FARGO - Wave goodbye to the regular manicure.
Search "nail art" on Pinterest and tiny hearts, leopard spots, chevrons, bananas, flags, ladybugs and mustaches pop up. Even Batman and Robin make an appearance.
Celebrities have been experimenting with it, too.
Actress Zooey Deschanel, who says plain nails make her "sad," has been seen on the red carpet with tiny tuxedos and movie reels painted on her fingers. Katy Perry's worn Prince William and Oompa-Loompas on hers. E! even had a "mani cam" at Sunday's Grammys.
Though pop stars likely have professional help, most women do it themselves, taking inspiration and instruction from the Web.
Sonja Peterson, 28, of Moorhead, joined a Reddit board to get started.
There, the "Laqueristas" advised her to master basic shapes before going on to more complicated designs.
She's painted squiggly lines, snowflakes, the "female" symbol and PlayStation buttons. She plans a "Star Trek" design for J.J. Abrams' May release.
"Since I'm not a 'girly girl,' I don't feel that I have to do hearts or flowers, but instead I can do art that reflects me and my interests," she says.
Nail art is another form of self-expression for women (and some men), much like tattoos, makeup, hair, fashion or accessories.
"I think it's fun because it's an unexpected way of expressing yourself," says Jenessa McAllister, 24, of Fargo.
Her 18-year-old cousin, Jordyn Johnson, agrees, adding: "Plus it's not as permanent as tattoos."
Jordyn started painting hers to help break her nail-biting habit. Now the West Fargo senior is known for her fun and funky nails.
"It's very rare that my nails aren't painted," she says.
Nail art 101
I'm rarely seen without nail polish, either, but until recently I hadn't attempted any kind of nail art other than an accent nail in a different color.
I wanted to try as many nail trends as possible for this story, so I bought a few new polishes and tools to add to my already large collection.
Once home, I dumped out my basket of bottles and stared at them. Who knew shiny, shimmery nail polish could be so intimidating?
I had fun once I got started, but my zebra stripes looked more like wrinkled Zubaz pants, the manicure strip pulled off a layer of glitter nail polish, and my dots and hearts mostly washed off in the shower (I later discovered they need to be sealed with a topcoat).
Ironically, my favorite look was the simplest: a shimmery teal with a matte topcoat.
When the matte trend first came out, I quickly dismissed it. "Oh, I don't like the matte thing." But as soon as I tested it on a thumbnail, I was sold.
The finish seems smoother and harder than a regular topcoat, and with it you can transform any color into matte rather than buying all new.
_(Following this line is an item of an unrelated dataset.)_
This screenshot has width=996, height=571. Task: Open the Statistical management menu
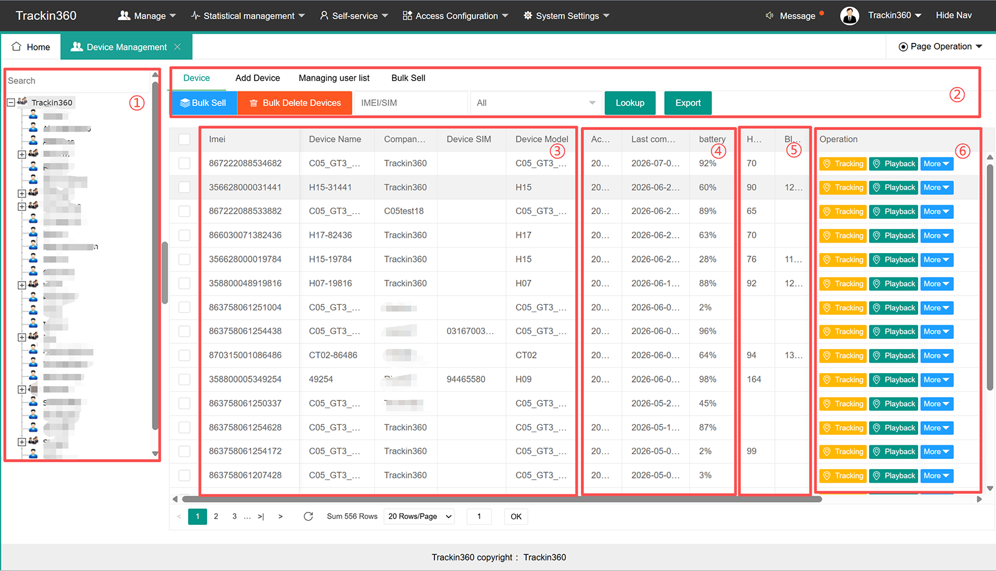click(x=248, y=16)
Shatter has been around for a while, but it's an easy way to create pattern and texture. You apply it like any other polish and let it separate on its own.
My sunset-colored ombre came out much sloppier than Jordyn's white and pink version (plus I got sweater fuzz in it), but she's had more practice.
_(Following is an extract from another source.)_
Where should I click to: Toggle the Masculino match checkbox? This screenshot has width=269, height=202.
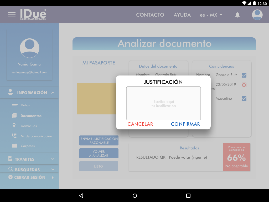click(244, 99)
"It gets quicker and easier the more I do it," she says.
The double-ended nail art tool was easier to use than I expected, but I only used it to add dots to the tip of a silver-painted pinky nail.
Like any DIY project, nail art takes trial and error to perfect.
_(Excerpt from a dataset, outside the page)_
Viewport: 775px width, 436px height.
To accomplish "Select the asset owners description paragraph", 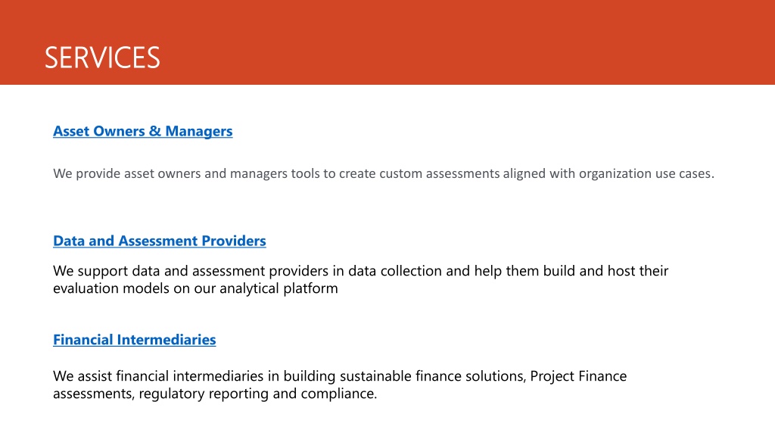I will point(384,173).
I'll work on my zebra stripes and polka dots, but don't expect to see comic-book characters on my fingertips anytime soon.
Tips for your tips
- Splurge on high-quality base colors; save on colors used for accents and designs.
- Use pinstriping tape to create clean lines.
- Use a triangular makeup sponge for an ombre effect.
- Use crinkled plastic wrap dipped in polish to add pattern and texture.
- Use a Q-tip dipped in nail polish remover or a nail polish remover pen to clean up mistakes.